### [Try it]
Using the records below, find every line that includes "will" and copy it.

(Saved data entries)
══════

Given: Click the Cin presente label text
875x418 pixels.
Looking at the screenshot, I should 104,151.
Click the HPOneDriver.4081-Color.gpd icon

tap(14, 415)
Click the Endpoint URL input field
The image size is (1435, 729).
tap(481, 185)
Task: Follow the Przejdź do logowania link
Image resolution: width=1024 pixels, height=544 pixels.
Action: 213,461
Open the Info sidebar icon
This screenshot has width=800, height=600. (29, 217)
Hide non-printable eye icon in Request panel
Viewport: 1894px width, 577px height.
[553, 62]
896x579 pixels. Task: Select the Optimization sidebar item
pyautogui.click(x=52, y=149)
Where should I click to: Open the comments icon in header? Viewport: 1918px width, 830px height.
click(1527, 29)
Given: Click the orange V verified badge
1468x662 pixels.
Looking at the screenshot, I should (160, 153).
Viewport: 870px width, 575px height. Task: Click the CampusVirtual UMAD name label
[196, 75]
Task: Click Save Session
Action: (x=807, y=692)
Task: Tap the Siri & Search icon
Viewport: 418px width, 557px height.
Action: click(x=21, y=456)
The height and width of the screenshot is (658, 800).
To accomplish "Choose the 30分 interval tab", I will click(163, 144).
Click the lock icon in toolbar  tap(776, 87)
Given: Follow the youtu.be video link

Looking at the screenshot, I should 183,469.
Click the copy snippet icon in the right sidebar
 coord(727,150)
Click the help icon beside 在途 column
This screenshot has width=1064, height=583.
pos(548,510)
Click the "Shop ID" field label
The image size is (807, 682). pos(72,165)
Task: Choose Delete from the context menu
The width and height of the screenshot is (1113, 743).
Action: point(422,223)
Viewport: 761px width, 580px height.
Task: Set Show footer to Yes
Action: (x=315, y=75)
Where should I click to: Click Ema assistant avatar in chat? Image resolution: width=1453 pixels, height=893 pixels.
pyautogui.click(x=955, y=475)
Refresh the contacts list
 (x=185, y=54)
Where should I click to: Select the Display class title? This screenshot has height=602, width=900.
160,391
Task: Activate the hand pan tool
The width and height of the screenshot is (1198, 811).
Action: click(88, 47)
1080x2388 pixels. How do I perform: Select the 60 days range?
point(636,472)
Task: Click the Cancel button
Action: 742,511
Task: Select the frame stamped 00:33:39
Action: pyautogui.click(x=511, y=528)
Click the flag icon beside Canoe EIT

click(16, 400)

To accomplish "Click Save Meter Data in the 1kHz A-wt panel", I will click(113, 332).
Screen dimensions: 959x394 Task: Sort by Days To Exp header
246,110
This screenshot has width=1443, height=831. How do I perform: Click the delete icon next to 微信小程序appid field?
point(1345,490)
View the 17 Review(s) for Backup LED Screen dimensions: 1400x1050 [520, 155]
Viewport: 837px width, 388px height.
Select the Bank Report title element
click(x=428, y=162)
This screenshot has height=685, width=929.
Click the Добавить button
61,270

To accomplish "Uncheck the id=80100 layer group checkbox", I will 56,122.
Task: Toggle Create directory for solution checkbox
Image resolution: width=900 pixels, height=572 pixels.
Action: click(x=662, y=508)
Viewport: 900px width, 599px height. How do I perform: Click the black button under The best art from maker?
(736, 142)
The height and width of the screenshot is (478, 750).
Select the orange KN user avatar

══════

### [Written answer]
To accomplish "Choose the 30分 interval tab", I will click(163, 144).
To accomplish "Click Save Meter Data in the 1kHz A-wt panel", I will click(113, 332).
To accomplish "Uncheck the id=80100 layer group checkbox", I will 56,122.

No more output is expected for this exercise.